POSCO continuous caster roll refurbishment

Appears in 2 lectures.

Appearances across the corpus

AM_F2019_02 · Additive Manufacturing, Fall 2019 · §6.p6

Football-field-sized refurbishment shop with lathes restoring caster rolls by weld deposition. Tom's central example that metal additive manufacturing has industrial precedent going back a hundred years.

Then people have been trying to use it for all kinds of things, but they had a lot of problems trying to do it with metals. That's what — if you watch that video of my one-hour lecture, why metals are a problem in trying to make the whole process work. But in fact, we have been doing it for a hundred years with metals. I've been to steel plants where they're rebuilding the steel rolls to roll the steel for continuous casting — size of a football field, nothing but a bunch of lathes with the rolls being refurbished and just laying metal down to resurface them. This is additive manufacturing. You can't afford to throw away these huge rolls. So we've been doing it for years.

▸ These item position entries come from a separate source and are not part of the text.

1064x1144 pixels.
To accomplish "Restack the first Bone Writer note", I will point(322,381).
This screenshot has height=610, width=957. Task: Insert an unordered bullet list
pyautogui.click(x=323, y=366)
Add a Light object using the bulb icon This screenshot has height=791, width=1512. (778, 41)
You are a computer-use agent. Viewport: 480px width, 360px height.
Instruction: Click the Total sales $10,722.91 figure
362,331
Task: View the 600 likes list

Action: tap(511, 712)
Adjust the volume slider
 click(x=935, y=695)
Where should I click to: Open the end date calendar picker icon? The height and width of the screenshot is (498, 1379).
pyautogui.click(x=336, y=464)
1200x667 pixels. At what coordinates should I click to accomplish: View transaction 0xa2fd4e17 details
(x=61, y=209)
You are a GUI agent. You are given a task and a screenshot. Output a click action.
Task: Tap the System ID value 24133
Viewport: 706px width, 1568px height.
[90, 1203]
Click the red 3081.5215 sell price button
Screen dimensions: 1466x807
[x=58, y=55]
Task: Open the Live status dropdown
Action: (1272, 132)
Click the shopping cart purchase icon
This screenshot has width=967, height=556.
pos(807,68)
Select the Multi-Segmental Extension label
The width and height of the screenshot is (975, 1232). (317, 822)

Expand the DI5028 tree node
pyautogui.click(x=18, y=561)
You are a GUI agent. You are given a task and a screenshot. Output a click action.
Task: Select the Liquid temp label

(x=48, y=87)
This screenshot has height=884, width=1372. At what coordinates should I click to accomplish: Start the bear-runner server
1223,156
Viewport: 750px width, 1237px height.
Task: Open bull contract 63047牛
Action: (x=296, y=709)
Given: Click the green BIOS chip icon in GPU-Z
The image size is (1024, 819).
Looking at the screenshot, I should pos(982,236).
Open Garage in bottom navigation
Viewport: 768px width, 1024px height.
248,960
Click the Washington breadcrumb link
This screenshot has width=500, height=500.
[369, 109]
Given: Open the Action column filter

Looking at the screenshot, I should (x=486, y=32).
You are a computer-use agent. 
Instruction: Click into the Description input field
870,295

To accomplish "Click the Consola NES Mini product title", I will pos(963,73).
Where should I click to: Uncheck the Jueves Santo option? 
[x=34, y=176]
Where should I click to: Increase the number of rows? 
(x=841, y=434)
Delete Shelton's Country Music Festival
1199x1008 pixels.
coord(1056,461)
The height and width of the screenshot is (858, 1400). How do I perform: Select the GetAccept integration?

SMS_S2016_03 · Structural Materials Selection, Spring 2016 · §3.p8

Twelve-foot, foot-diameter caster rolls refurbished by lathe-cutting damaged surface, preheating to 600–800°F with flames, and laying down weld metal. Stress relief happens in-process from flame temperature. Used as another long-standing example of industrial additive manufacturing.

I visited POSCO Steel when it was the largest steel plant in the world, in Pohang, Korea. They took me through a facility where they refurbished the rolls for the continuous caster. These rolls are about twelve feet long, a foot in diameter. A molten band of hot steel comes down out of the casting machine — about seven or eight stories tall — and gets bent ninety degrees, and these rolls, hundreds of them, are bending this hot steel. They wear out — they're touching steel at above a thousand degrees centigrade. They're water-cooled in service, but the surface is touching something basically 1200 degrees centigrade, so they get thermal cracking. So they take them into the shop — about half the size of a football field, lots of lathes. They'd have this twelve-foot roll, do a pass and cut off the bad stuff on the surface. Then they'd preheat the whole thing. There were flames all over the shop — I think I was there in August, it was pretty hot — great big flames preheating to six, seven, eight hundred degrees Fahrenheit. Then just laying down weld metal. They got around the residual stresses because with the flame temperatures they're stress-relieving as they go. They're building up massive metal on the outside of these rolls. They have to replace them periodically, probably after two weeks of service, and this machine runs continuously for two or three years. So we do lots of buildup of metal parts.